In your case, I think the speculation from outside buyers (which you can't dismiss when they are the bulk of the market) is driving up prices faster than rents justify. While I can think of numerous avenues to adjust rents and vacancies to bring the income approach in line with the other two approaches, I would not pursue those options. I think explaining the disconnect between prices and rents is easier and cleaner (and more useful if the client is a lender) than any alternative developed that would serve to disguise that trend. There is no reliable means to reconcile the low rent/stabilized occupancy and higher rents/higher turnover unless you have perfect data somewhere within that range, in which case you would just rely on that. My preference is to leave the glaring discrepancy and reconcile that with the other approaches rather than to make it appear that all is utopian.
 
Imo rents (actual, verified rents ) often give a more accurate indicator of value than sale prices and here is why-

1) Rents and income are collected and get paid with real money, not financed money. The retail or business income from a lease is what it is, and rents are paid with cash / funds and are not financed like in a one-time sale price where OPM from a mortgage is used. If wages and income top out at a certain threshold, where will the promised high $ leases com from ?
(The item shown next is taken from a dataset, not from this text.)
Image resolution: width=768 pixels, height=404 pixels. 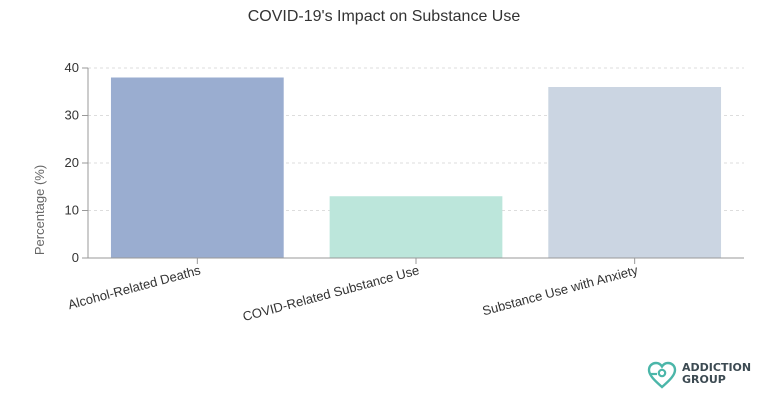 I want to click on addiction-group-logo: ADDICTION GROUP, so click(x=706, y=376).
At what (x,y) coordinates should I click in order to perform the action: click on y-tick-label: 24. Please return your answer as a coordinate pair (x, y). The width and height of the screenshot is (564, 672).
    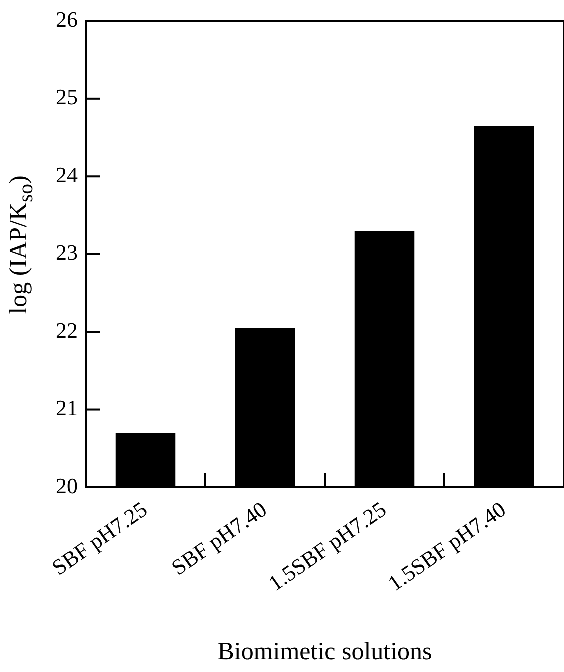
    Looking at the image, I should click on (67, 175).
Sometimes, an area is under-rented and is poised for growth, but other times it is just people hoping to cash in or not being well informed as to the reality.
Rents are like the canary in a coal mine because when too many out-of-town speculators move in and overpay, they do not live in the area and have no qualms about walking away from the property, especially if they put little $ down. Remember the term strategic default? There is only so long an owner will be able to, or want to maintain a vacant property or one rented at a negative cash flow.

I remember all the glitzy condos that went up in Miami and some in W Palm Beach where spec buyers were promised that rich foreigners would come in and rent - they never came - local people here can not afford the rental rates that made buying one of those condos make sense.